This entry may be horribly incongruent & scattered, and I apologize for that. Coffee & stuff. Also typos.

I’ve been thinking a lot about creativity lately. I’ve been thinking about where it comes from, how to stimulate it, how to harness it… all kinds of things. This has led me to reading interesting articles & books, to watching YouTube videos, to drawing, to writing, to creating music. I tend to post a lot of these things I’m doing online. Sharing them with the public as if they should have some kind of interest. Only after reading Austin Kleon’s book, Show Your Work, did I realize that that has somehow become a weird part of my creative process…

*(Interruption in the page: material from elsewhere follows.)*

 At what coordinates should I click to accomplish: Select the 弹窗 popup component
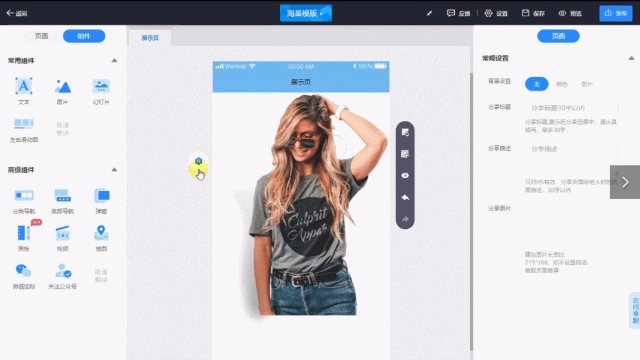101,196
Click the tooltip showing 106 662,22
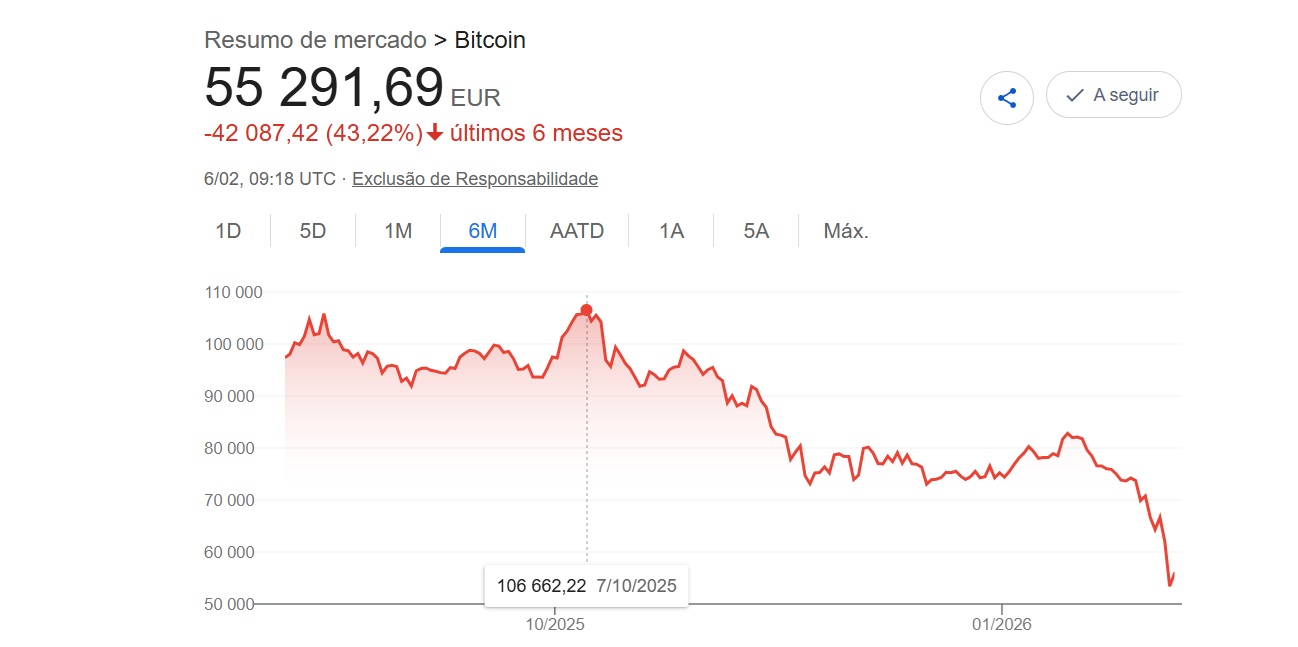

Early in the book, Kleon states:

Almost all of the people I look up to and try to steal from today, regardless of their profession, have built sharing into their routine. These people aren’t schmoozing at cocktail parties; they’re too busy for that. They’re cranking away in their studios, their laboratories, or their cubicles, but instead of maintaining absolute secrecy and hoarding their work, they’re open about what they’re working on, and they’re consistently posting bits and pieces of their work, their ideas, and what they’re learning online. Instead of wasting their time “networking,” they’re taking advantage of the network. By generously sharing their ideas and their knowledge, they often gain an audience that they can then leverage when they need it – for fellowship, feedback, or patronage.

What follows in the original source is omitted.